Antonio Villaraigosa's Gun Buyback Sees Long Lines, Not Enough Gift Cards

LAPD Chief Charlie Beck at today's gun buyback
LAPD Chief Charlie Beck at today's gun buyback

Hundreds of people showed up at the Sports Arena this morning to turn in their guns in exchange for grocery store gift cards. But they faced a very long wait -- and the possibility that they would walk away empty-handed.


A man who gave his name as "Monster" said he wanted to turn in a handgun. He had been waiting in his car for two hours, which was typical.

"I bought it from a guy to get it out of his hands," he said. "I want to leave, but I don't want to drive around with this gun."

By noon, it seemed likely that the city would run out of gift cards.

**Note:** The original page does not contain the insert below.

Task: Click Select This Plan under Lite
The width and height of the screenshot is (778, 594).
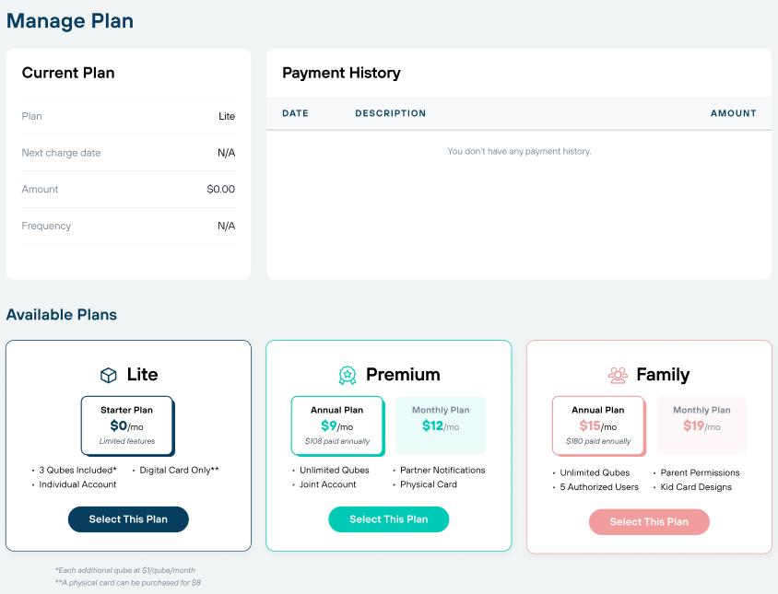Action: click(128, 519)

"We're making calls now to see if we can get more money," said Mayor Antonio Villaraigosa. If they ran out, he said, "We're hoping the people of this town just give up the guns anyway."

The city's annual gun buyback is usually held in May. Villaraigosa moved it up to today in response to the school shooting in Newtown, Conn.

His staff had about a week to put the event together, which required raising money and bringing in extra police officers during the holiday. In the end, they raised about $130,000 -- enough to buy back more than 1,000 guns.

Those who turned in rifles, shotguns and handguns were given a $100 Ralphs gift card. Those who turned in assault weapons were given cards worth $200. The city has been doing the program every year since 2009, bringing about 2,000 guns per event.

By late morning, the LAPD had collected about 575 guns at the Sports Arena and at the Van Nuys Masonic Temple. At the Sports Arena, the line of cars snaked from Martin Luther King Boulevard up Figueroa Street. No traffic attendants were monitoring the line, and some people complained about other drivers cutting in front of them.

LAPD officers were tasked with receiving the guns -- which seemed to take several minutes per car. 

Merlin Saulny, 71, said he brought a .22-caliber rifle and a handgun. He said his home had been broken into several times, but he had come to realize that "the chance of you defending yourself is remote." He worried that it was more likely the guns would be stolen.

"I figure it's safer to get rid of them than to keep them," he said.

Erick Pena, of Santa Monica, brought in a rifle and a shotgun. Because he has kids in the house, he said, "I want to lower down my stash."